Par contre et, comme semble le suggérer O. S'Habou, l'on favoriserait pour une éventuelle reconnaissance, les vieux amis de bonne naissance, de la capitale ou des environs, des Beldis de vieille souche ou apparentés, qu'ils soient ou non demandeurs de parti. Et l'on oublie qu'un parti, c'est plus qu'une idéologie et des statuts, que c'est aussi une équipe, un corps qui s'est créé dans le feu de l'action et la sérénité de la réflexion, un esprit en somme ! Et l'on oublie enfin qu'on ne peut défaire si facilement de l'extérieur, ce que des gens ont mis longtemps à construire ensemble.
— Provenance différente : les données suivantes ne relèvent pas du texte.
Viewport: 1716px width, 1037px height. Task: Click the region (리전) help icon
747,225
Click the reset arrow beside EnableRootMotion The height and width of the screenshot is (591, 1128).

Mais la liste des opposants à la légalisation déborde les milieux intellectuels et politiques. Et dans un pays où sévit depuis sept ans une grave crise économique à laquelle personne ne semble entrevoir d'issue prochaine et où l'on commence à compter, dans l'espoir d'une amélioration, moins sur l'Etat que sur les hommes d'affaires, ces derniers ne peuvent pas ne pas céder à la tentation de faire entendre leur voix sur les choix politiques du pays. Ne serait-ce que pour justifier l'injustifiable, à savoir leur comportement réservé en matière d'investissement, malgré les garanties réelles de stabilité et les multiples faveurs et avantages offerts par l'Etat depuis le 7 novembre 87. Est-ce à dire que natifs d'une époque où le pays vivait un véritable monopole politique et qu'eux-mêmes jouissaient d'un monopole sur les affaires juteuses, ils n'ont pas réussi à s'adapter aux nouvelles réalités. A moins que ce soit le programme socio-économique de la Nahdha, inexistant jusqu'à nouvel ordre, qui leur fasse tant peur, ce qui les créditerait d'un sens de la prévision et d'une intuition dont ils n'ont pas souvent fait preuve auparavant.
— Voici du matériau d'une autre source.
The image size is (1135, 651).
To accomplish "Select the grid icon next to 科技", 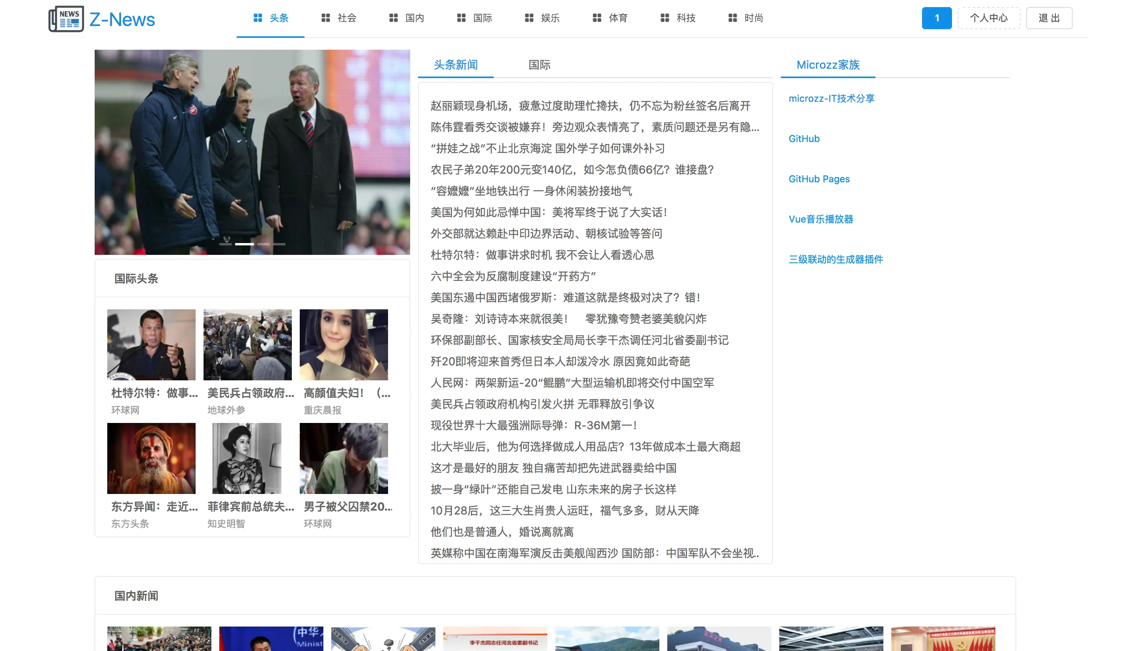I will coord(664,18).
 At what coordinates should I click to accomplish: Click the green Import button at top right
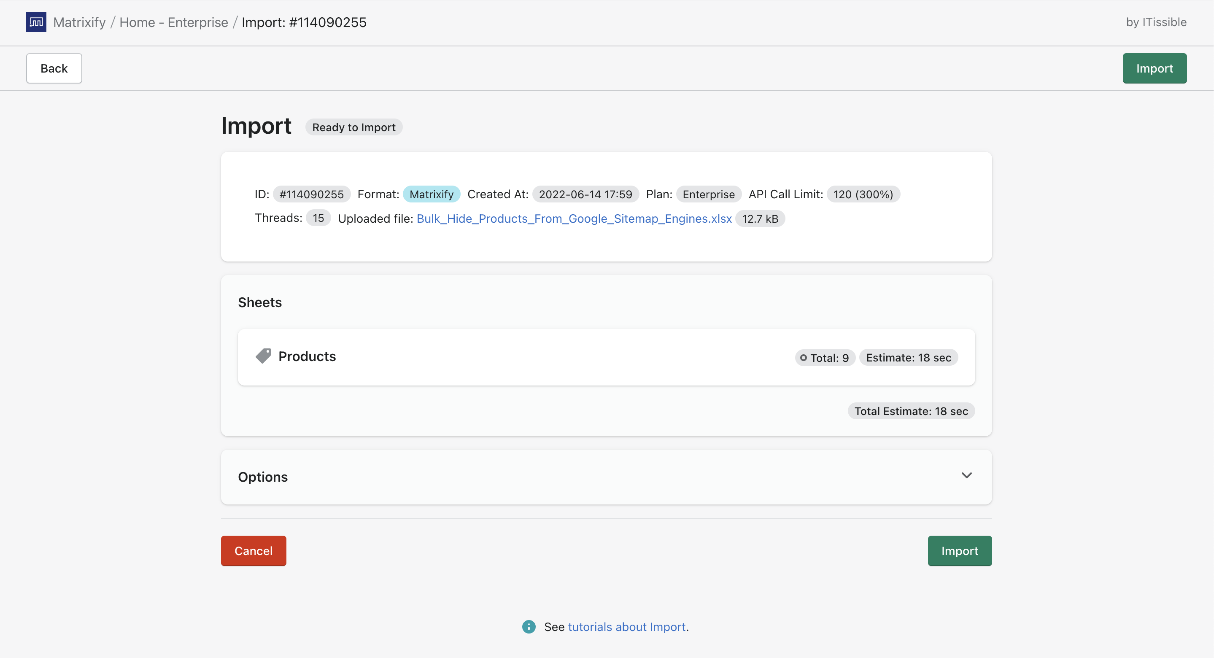[x=1155, y=68]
Il est néanmoins curieux de constater que le tourisme, secteur qui, selon les affabulations de la dernière campagne électorale, aurait le plus à craindre de la puissance accrue des islamistes, est celui qui profite actuellement le plus des faveurs des investisseurs étrangers. Rappelons que ces derniers n'ont pas l'habitude de s'engager sans de réelles garanties, non seulement pour leurs investissements mais aussi pour leurs profits.
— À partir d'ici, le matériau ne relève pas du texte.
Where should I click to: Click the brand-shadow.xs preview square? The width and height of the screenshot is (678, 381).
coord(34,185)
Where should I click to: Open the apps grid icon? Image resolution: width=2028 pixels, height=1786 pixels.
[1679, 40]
Et la liste des milieux hostiles à la reconnaissance de la Nahdha n'est pas exhaustive. Mais arrêtons la ici pour rappeler une évidence: nous sommes en régime présidentiel et les décisions qui engagent le pays ne peuvent émaner que du Président et de lui seul. Et aucun centre de pouvoir, aucun Lobby si puissant soit-il, ne peut aujourd'hui, dicter la voie à suivre à un Président plébiscité par un peuple tout entier. Mais amusons-nous quand même, dès lors que Le Maghreb nous en donne l'occasion, de spéculer sur l'avenir immédiat.

N.B.: Le présent article est une contribution à la consultation sur la légalisation du mouvement islamiste Nahdha, engagée par l'hebdomadaire Le Maghreb, à l'issue des élections législatives d'Avril 1989.